In an unprecedented study, researchers have developed a “biodiversity time machine” to delve into the environmental history and biological changes of a freshwater lake over the past century.
This innovative approach could signal a leap forward in the way we understand and protect biodiversity amidst growing environmental concerns.
The collaborative research, conducted by experts at the University of Birmingham and Goethe University in Frankfurt, focused on sediment from a Danish lake known for its detailed water quality records.
The sediment provided a continuous record of the biological changes that occurred from the beginning of the industrial revolution to modern times.
The researchers used AI to analyze environmental DNA (eDNA) from the lake’s sediment.
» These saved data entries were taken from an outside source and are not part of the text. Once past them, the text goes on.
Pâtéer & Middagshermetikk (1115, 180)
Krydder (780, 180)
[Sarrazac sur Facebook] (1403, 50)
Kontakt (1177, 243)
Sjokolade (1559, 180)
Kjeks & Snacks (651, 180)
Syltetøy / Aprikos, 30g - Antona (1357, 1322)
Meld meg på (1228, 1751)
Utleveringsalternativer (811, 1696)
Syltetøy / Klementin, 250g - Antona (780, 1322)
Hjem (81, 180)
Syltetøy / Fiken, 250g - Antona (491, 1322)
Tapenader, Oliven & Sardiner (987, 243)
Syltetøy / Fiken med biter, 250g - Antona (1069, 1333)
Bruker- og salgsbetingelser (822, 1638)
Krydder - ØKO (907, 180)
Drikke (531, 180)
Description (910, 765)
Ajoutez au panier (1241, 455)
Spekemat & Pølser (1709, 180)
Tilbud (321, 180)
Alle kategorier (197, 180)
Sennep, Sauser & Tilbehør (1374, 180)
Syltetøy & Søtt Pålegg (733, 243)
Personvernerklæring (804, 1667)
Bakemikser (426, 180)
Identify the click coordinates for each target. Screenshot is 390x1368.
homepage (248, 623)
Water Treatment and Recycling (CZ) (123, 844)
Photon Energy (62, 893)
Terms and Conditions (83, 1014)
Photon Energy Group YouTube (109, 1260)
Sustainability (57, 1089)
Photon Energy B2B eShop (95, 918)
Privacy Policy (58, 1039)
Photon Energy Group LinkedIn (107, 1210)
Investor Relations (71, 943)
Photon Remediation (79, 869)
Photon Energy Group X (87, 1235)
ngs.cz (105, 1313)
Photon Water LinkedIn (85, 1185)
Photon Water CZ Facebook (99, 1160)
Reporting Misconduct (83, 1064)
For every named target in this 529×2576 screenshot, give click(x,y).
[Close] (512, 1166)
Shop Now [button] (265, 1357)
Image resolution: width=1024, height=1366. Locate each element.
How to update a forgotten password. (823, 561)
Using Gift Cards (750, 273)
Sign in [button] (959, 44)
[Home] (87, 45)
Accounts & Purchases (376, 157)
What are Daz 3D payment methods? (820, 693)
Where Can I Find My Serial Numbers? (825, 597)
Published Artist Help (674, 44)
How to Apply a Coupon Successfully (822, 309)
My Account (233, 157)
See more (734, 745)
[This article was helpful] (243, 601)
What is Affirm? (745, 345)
This eDNA is the genetic residue left by organisms such as plants, animals, and bacteria.
The experts compared the biological data with climate and pollution data to pinpoint the causes of the lake’s historical biodiversity loss.
Principal investigator Luisa Orsini is a professor of Evolutionary Systems Biology and Environmental Omics at the University of Birmingham and fellow of the Alan Turing Institute.
“We took a sediment core from the bottom of the lake and used biological data within that sediment like a time machine – looking back in time to build a detailed picture of biodiversity over the last century at yearly resolution,” explained Professor Orsini.
“By analyzing biological data with climate change data and pollution levels we can identify the factors having the biggest impact on biodiversity.”
“Protecting every species without impacting human production is unrealistic, but using AI we can prioritize the conservation of species that deliver ecosystem services. At the same time, we can identify the top pollutants, guiding regulation of chemical compounds with the most adverse effect,” said Orsini.
“These actions can help us not only to preserve the biodiversity we have today, but potentially to improve biodiversity recovery. Biodiversity sustains many ecosystem services that we all benefit from. Protecting biodiversity mean protecting these services.”
The team discovered that chemical pollutants, including insecticides and fungicides, coupled with a rise in minimum temperature (between 1.2 and 1.5 degrees Celsius), inflicted significant harm on the lake’s biodiversity.
Despite some recovery in the lake’s biodiversity in the last 20 years due to improved water quality and reduced agricultural activity nearby, the species composition was altered.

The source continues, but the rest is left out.